Vendredi le 27 juin, des manifestations ont lieu dans plus de 50 villes canadiennes, dont Toronto (25 000 personnes), Halifax (10 000 personnes) et surtout, Vancouver où 80 000 personnes ont protesté contre le projet de Trans Mountain, maintenant sous la responsabilité du gouvernement fédéral, lequel veut construire de nouveaux pipelines vers les ports de la Colombie-Britannique.  La mobilisation n’a pas atteint les niveaux extraordinaires qu’on a vus au Québec, mais elle représente tout de même un sursaut au niveau des jeunes, ce qui pourrait avoir des impacts sur la scène politique et sociale dans ce pays. Fait à signaler, la manifestation devant le Parlement fédéral à Ottawa a réuni environ 20 000 personnes, dont environ  50% venaient de l’autre côté de la rivière, à Gatineau.

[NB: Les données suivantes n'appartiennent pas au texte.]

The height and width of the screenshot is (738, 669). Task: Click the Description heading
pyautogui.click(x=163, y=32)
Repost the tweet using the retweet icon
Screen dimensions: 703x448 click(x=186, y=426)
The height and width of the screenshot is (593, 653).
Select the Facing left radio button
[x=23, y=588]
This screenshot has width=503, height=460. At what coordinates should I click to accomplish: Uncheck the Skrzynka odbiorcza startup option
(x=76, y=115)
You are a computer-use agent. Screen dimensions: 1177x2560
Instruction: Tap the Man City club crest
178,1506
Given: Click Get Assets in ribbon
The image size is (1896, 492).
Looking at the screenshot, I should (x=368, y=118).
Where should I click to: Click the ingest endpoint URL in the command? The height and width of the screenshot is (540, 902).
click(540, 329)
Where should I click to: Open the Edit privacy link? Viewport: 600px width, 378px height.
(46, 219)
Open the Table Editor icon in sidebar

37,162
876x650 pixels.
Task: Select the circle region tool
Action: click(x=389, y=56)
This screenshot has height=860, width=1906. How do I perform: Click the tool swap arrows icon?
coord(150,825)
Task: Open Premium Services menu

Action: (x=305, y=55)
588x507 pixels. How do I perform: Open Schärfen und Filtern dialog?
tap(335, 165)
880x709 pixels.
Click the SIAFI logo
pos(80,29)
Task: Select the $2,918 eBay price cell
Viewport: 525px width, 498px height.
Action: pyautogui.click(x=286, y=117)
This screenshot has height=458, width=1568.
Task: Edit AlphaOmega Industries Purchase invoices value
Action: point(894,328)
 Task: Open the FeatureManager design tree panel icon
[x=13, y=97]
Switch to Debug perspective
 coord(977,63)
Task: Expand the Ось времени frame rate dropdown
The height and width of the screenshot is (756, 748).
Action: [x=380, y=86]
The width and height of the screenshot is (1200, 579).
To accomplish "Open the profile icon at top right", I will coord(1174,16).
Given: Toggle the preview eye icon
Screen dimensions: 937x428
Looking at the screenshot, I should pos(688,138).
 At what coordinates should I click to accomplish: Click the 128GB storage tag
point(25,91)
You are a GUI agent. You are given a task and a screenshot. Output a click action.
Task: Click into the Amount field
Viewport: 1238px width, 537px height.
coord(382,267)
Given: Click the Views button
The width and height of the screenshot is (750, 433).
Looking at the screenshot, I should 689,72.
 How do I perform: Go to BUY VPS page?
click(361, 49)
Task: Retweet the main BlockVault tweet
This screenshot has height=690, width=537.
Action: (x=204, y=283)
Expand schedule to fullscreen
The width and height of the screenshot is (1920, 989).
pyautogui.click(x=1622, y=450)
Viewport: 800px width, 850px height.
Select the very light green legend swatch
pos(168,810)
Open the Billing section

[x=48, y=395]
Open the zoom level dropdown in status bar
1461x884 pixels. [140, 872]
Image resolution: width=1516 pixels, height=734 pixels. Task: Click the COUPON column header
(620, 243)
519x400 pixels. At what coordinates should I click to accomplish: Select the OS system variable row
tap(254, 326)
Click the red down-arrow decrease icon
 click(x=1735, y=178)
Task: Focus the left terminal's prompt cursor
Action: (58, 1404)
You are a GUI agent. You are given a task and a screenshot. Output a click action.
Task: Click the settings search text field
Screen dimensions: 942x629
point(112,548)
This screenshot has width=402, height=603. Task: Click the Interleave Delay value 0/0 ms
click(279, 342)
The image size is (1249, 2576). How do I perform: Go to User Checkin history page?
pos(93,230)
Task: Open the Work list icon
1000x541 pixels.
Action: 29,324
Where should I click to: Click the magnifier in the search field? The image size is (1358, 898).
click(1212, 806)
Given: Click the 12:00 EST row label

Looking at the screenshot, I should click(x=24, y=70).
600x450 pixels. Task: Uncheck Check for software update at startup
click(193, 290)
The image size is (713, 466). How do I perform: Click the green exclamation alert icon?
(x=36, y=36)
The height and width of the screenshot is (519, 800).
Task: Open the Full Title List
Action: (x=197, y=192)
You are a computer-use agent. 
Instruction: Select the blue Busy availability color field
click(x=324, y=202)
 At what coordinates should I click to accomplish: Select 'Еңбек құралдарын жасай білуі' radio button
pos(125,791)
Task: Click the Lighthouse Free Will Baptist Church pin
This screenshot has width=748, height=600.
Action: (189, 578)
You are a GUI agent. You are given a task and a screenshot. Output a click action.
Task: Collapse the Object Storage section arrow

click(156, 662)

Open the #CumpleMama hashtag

En gros, le ton des manifestations était politique, contre l’inaction du gouvernement canadien et des complicités avec les entreprises pétrolières et minières. Le fait est que le Canada continue d’être le cancre de la classe au niveau des émissions de gaz à effet de serre. En effet, le Canada émet davantage de gaz que l’Indonésie et le Brésil (200 millions d’habitants dans chacun de ces deux pays, et même que l’Angleterre et la France. Per capita, le Canada produit 14.9 millions de dioxyde de carbone, contre 9 millions pour le Japon et 8,9 pour l’Allemagne.

Le mouvement au Canada a été coordonné essentiellement par une coalition étudiante, FridaysForFuture #ClimateStrike, qui coordonné les actions avec l’appui des grandes organisations syndicales, dont le Congrès du travail du Canada.  « Selon le président du CTC Hassan Yussuff, « c’est incroyable de voir des jeunes courageux du monde entier agir pour leur propre avenir. Les syndicats canadiens demandent aux gouvernements de s’engager à lutter contre le changement climatique avec urgence et ambition ». Tout en encourageant les travailleurs à participer aux actions, le CTC ne s’est pas engagé pour organiser la grève autrement que d’encourager ses affiliés à être actif dans les mouvements locaux. Le Conseil du travail de Toronto, qui regroupe les syndicats affiliés au CTC dans la grande région métropolitaine, a été parmi les actifs, d’où la mobilisation de syndicats comme le Syndicat des travailleurs et des travailleuses des postes (STTP) et le Syndicat canadien de la fonction politique (SCFP). À Toronto, sous la pression des enseignants, plusieurs écoles ont accepté de faciliter la participation des étudiants en suspendant pour la journée les examens prévus.   En Colombie-Britannique, le principal syndicat enseignant (BC Federation of Teachers), a activement aidé les étudiants (School Strike for Climate) à participer à la grève.